▶ **INSTRUCTIONS TO FOLLOW**:
Each line of the material holding the word "value" must be identified and copied.

▶ **EXERCISE INPUT**:
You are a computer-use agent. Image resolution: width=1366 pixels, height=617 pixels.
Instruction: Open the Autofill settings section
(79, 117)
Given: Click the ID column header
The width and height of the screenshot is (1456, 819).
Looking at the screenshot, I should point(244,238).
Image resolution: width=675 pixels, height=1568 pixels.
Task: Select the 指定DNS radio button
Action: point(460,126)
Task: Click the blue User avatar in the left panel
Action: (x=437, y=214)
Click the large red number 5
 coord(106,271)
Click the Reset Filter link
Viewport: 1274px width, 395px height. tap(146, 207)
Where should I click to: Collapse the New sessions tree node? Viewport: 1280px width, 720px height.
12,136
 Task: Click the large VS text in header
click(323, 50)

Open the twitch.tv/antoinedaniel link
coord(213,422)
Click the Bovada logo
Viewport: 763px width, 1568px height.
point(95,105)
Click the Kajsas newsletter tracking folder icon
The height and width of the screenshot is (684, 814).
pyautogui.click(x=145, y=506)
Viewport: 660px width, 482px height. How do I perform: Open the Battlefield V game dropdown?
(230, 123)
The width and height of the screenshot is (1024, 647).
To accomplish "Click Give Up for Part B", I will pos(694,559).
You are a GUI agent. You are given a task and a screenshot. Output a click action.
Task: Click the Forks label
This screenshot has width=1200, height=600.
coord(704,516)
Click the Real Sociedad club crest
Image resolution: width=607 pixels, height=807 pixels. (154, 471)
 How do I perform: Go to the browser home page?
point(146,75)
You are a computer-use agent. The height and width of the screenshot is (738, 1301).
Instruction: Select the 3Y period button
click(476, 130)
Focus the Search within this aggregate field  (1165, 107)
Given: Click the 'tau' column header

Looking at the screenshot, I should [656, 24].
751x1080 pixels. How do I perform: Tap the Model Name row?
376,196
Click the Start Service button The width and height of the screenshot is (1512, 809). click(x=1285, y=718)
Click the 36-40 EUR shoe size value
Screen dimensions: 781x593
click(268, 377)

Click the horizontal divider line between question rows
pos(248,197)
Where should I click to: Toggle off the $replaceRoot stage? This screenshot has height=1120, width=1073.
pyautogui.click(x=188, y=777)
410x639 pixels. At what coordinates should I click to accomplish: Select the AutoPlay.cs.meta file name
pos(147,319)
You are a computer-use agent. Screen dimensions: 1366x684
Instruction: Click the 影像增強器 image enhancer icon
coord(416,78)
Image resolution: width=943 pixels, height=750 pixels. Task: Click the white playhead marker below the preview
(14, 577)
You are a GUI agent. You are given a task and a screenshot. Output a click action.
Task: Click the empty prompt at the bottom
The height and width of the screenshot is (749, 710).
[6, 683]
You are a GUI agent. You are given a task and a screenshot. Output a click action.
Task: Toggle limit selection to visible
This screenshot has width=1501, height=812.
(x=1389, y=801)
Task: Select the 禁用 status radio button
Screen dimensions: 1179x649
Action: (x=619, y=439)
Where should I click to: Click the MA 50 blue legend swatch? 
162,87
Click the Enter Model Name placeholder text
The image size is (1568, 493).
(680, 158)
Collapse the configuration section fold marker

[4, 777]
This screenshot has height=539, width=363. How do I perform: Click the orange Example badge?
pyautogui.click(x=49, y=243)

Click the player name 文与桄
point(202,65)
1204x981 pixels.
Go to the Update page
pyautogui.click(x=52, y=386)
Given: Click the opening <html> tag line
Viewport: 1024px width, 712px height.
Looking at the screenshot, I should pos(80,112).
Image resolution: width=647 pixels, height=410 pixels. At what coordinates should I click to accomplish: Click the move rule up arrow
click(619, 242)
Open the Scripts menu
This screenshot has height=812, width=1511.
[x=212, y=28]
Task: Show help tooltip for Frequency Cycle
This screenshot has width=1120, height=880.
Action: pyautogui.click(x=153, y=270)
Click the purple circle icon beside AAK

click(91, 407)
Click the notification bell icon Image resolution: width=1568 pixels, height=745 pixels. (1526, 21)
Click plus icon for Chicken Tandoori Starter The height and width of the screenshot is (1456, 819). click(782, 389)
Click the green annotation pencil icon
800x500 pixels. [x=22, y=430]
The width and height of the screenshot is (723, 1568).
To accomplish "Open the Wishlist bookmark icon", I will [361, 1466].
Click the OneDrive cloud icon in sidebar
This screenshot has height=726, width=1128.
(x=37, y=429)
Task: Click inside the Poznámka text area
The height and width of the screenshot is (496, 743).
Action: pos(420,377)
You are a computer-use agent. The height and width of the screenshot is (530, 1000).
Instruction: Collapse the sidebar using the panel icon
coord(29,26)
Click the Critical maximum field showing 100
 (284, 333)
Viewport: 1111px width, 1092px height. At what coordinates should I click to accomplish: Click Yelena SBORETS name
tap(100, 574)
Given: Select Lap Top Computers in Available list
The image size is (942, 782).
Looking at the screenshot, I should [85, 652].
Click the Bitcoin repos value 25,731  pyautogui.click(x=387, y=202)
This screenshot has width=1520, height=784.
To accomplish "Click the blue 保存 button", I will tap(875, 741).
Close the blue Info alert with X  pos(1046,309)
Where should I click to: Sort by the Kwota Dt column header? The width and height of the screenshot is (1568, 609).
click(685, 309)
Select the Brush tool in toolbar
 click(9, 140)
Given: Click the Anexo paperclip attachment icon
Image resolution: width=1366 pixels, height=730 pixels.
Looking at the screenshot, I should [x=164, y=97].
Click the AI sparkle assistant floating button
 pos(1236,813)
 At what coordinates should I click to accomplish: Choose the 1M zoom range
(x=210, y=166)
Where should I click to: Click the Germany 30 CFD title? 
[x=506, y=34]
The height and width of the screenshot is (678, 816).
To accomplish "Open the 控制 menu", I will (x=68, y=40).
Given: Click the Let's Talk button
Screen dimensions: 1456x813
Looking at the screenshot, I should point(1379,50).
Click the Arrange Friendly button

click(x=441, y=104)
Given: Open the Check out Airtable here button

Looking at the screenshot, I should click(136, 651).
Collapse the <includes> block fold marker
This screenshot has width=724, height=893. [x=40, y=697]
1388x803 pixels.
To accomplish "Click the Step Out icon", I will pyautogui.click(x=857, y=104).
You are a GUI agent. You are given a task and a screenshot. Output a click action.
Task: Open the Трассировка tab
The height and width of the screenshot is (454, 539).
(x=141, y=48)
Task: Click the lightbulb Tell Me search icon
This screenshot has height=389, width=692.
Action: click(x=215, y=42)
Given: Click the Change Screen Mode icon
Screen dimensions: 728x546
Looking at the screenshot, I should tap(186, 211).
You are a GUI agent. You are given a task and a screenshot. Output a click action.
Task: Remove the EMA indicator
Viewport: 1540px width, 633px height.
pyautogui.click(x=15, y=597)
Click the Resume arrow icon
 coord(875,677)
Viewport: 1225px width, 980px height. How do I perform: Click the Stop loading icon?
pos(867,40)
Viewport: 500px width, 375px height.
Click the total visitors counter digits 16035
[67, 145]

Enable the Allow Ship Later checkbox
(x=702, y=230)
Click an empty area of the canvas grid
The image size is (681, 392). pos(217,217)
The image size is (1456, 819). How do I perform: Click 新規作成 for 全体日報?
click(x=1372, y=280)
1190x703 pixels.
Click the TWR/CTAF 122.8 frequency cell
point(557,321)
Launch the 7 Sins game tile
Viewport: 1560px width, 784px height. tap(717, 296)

▶ **PROBLEM SOLUTION**:
Click the 36-40 EUR shoe size value
Click the Bitcoin repos value 25,731  pyautogui.click(x=387, y=202)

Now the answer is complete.